Looking at the concept drawings of Shady Lane Park as it will appear later this year, it’s hard to imagine that much of this open landscape was once a high-density housing community destroyed by a tropical storm. Beneath the vibrant colors and inviting playscapes of the nature-based design, it’s difficult to visualize that once, this park didn’t have the sounds of laughing children running around on its playgrounds and fields. Even now, when assessing the park’s simple but highly appreciated offerings, it’s a little incongruous to picture a totally changed scene in just a few short months.
But Shady Lane Park has surprised people before, so for the north Houston community where this park is located, it’s not that difficult to believe in change for the better.
NRPA’s Parks Build Community (PBC) initiative was launched in 2009 as an opportunity to revitalize one park each year in an underserved community and showcase the transformative power that parks can have on their locales. Time and again, this has proven to be true. In 2009, Washington, D.C.’s Marvin Gaye Park, which had been dubbed “Needle Park” by locals, was transformed through $400,000 in donations for a new playground, an extensive cleanup and beautification effort, and relevant education and job-training programs for neighborhood kids. In 2011, Atlanta’s Selena Butler Park was selected due to its rich African-American history and its major repair needs following a devastating tornado. It too became a phoenix rising from the ashes thanks to $1.5 million in upgrades and a renewed level of enthusiasm from its community. Last year, in an area of Los Angeles where children had no other open places to play, the neighborhood of El Sereno welcomed an entirely new park, again thanks to the many partners and dedicated neighborhood members who came together to establish a safe, inviting place for the community to enjoy. In all three instances, the surrounding communities have taken full ownership of their parks and continue to sustain them, long after the ribbon-cutting is over.
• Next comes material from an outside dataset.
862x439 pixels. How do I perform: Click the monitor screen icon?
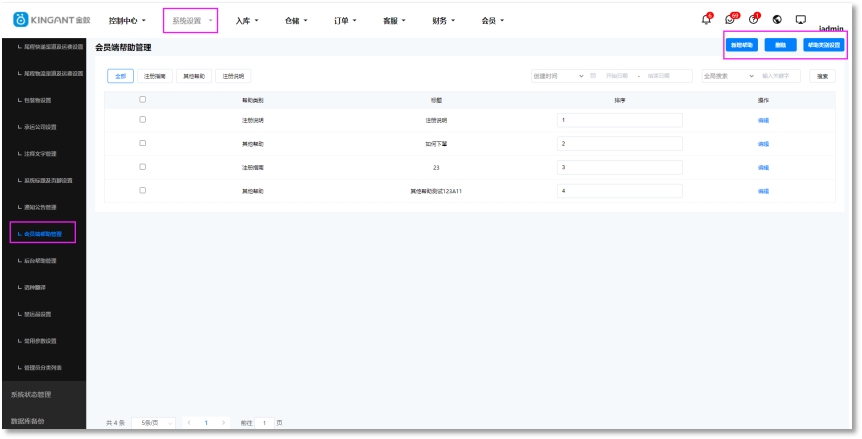tap(800, 20)
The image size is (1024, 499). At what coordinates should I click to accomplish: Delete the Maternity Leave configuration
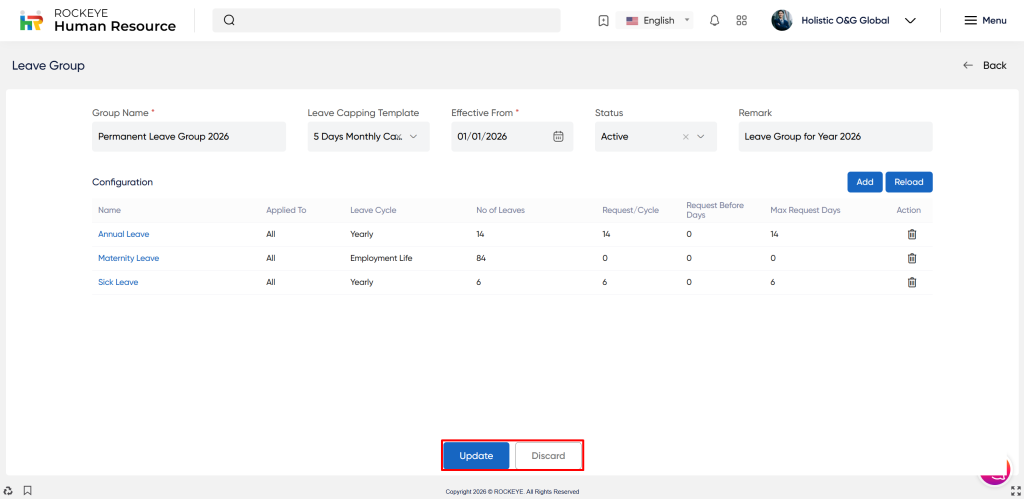[x=911, y=258]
Like the previous parks selected as PBC projects, Shady Lane Park began its makeover well before it was ever considered as a candidate for the program, indeed, before PBC ever existed. In the true spirit of the PBC initiative, this project focuses on transforming an underserved community park through partnerships between the community, the county and the city. The Shady Lane Park project will be a part of an extended green space created by the Houston Parks and Recreation Department (HPARD), the Harris County Flood Control District (HCFCD) and the City of Houston Public Works and Engineering Department (PWE).
If you ask HPARD Director Joe Turner about the project, he’ll say Shady Lane is the perfect example of how you can change the quality of life for a neighborhood by providing them with improved parkland. He’ll also say that Shady Lane Park is a perfect example of how partners working together can recover from disasters in a spectacular way.
Shady Lane Park was acquired by the city in 1958, and the 12.4-acre park sits south of Halls Bayou in northeast Houston. In 2001, Tropical Storm Allison came ashore, and in its trek inland, it stalled over Houston, dropping nearly 20 inches of rain in five days and flooding many neighborhoods throughout the city, including approximately 13,000 homes in the area around Halls Bayou. Following the devastation, HCFCD, the agency responsible for flood damage reduction plans and the infrastructure of Houston’s many rivers and bayous, bought up the land for $11.5 million. PWE later built the 68-acre Bretshire Stormwater Basin on the site to store approximately 512 acre-feet, or 167 million gallons, of stormwater and reduce flooding risks and damages for those who live along Halls Bayou. At the same time, the Bretshire Storm Basin project will create green space and parkland that abuts Shady Lane Park. For the general public, the effect will be a seamless expanse of green space to be enjoyed, which also provides flooding mitigation when needed.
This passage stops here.